## SUPPLIED TEXT
2: child: received SIGTERM, exiting now.
4: main: slept 4 seconds, exiting now.

As you can see, "child" is receiving a SIGTERM at second 2 right after "thread" exits, which reproduces the bug clearly.

Cheers,
Fil
Comment 2 Filipe Brandenburger 2012-05-28 06:11:14 UTC
Created attachment 73438 [details]
Patch to forget_original_parent() on kernel/exit.c

This patch seems to fix the problem.

When a thread forks a child process it ends up in the "children" list of the task corresponding to the thread and not the thread group leader. When the thread dies, exit_notify() is called, which will end up calling forget_original_parent() in order to reset the parent of its children processes.

In cases where forget_original_parent() is called for a thread of a process which still has other threads running, then find_new_reaper() will pick another thread in that same process and will set it as the new reaper for the children processes.

By checking whether the new reaper is in a different thread group than the old father (by checking whether they tgid's match) we can detect whether this was just a single thread of a process that still has other running threads that exited, or if it was really the parent process that exited (and now the child is being inherited by "init".)

## RECORDS SUPPLIED
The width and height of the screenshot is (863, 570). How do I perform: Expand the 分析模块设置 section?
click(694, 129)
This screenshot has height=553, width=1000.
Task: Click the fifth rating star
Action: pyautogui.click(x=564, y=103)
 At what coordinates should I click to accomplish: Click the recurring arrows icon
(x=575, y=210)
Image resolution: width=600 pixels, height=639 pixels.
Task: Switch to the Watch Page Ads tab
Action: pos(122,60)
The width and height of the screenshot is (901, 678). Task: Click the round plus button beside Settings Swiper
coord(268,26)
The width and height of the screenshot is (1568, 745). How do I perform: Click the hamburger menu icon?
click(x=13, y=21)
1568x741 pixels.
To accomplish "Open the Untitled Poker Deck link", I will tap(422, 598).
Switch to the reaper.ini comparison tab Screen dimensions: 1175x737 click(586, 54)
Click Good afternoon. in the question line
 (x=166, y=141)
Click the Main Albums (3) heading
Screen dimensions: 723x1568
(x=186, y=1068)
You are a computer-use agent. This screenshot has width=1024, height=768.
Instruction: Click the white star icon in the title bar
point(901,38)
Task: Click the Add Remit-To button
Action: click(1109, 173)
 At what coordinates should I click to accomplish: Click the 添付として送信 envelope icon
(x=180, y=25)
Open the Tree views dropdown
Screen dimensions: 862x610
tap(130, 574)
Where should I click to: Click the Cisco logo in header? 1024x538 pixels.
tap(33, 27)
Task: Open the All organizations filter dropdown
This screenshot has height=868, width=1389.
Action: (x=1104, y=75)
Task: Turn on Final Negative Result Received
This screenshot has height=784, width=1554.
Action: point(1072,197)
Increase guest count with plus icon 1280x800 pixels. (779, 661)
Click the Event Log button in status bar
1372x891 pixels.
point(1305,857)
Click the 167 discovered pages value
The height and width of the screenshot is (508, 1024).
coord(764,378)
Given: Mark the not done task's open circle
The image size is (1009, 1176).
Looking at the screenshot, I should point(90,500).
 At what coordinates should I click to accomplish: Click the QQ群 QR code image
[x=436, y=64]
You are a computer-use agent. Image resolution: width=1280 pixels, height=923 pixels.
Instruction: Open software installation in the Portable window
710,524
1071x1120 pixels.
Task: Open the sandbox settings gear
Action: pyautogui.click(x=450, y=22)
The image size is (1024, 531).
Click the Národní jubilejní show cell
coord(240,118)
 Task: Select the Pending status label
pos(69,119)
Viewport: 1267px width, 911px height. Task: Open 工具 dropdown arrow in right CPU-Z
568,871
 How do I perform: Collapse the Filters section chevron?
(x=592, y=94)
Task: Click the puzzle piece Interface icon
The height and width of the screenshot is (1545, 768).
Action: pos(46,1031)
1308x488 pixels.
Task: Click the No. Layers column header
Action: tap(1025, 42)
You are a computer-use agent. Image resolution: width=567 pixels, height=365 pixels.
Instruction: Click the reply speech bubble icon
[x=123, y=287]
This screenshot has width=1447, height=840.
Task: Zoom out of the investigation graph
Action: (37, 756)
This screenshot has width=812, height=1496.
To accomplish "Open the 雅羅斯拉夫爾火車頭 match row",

## WHAT IS BEING ASKED
Write out the entire kernel bug discussion above again, keeping every word and line the same.

## REPLY TO THE EXERCISE
2: child: received SIGTERM, exiting now.
4: main: slept 4 seconds, exiting now.

As you can see, "child" is receiving a SIGTERM at second 2 right after "thread" exits, which reproduces the bug clearly.

Cheers,
Fil
Comment 2 Filipe Brandenburger 2012-05-28 06:11:14 UTC
Created attachment 73438 [details]
Patch to forget_original_parent() on kernel/exit.c

This patch seems to fix the problem.

When a thread forks a child process it ends up in the "children" list of the task corresponding to the thread and not the thread group leader. When the thread dies, exit_notify() is called, which will end up calling forget_original_parent() in order to reset the parent of its children processes.

In cases where forget_original_parent() is called for a thread of a process which still has other threads running, then find_new_reaper() will pick another thread in that same process and will set it as the new reaper for the children processes.

By checking whether the new reaper is in a different thread group than the old father (by checking whether they tgid's match) we can detect whether this was just a single thread of a process that still has other running threads that exited, or if it was really the parent process that exited (and now the child is being inherited by "init".)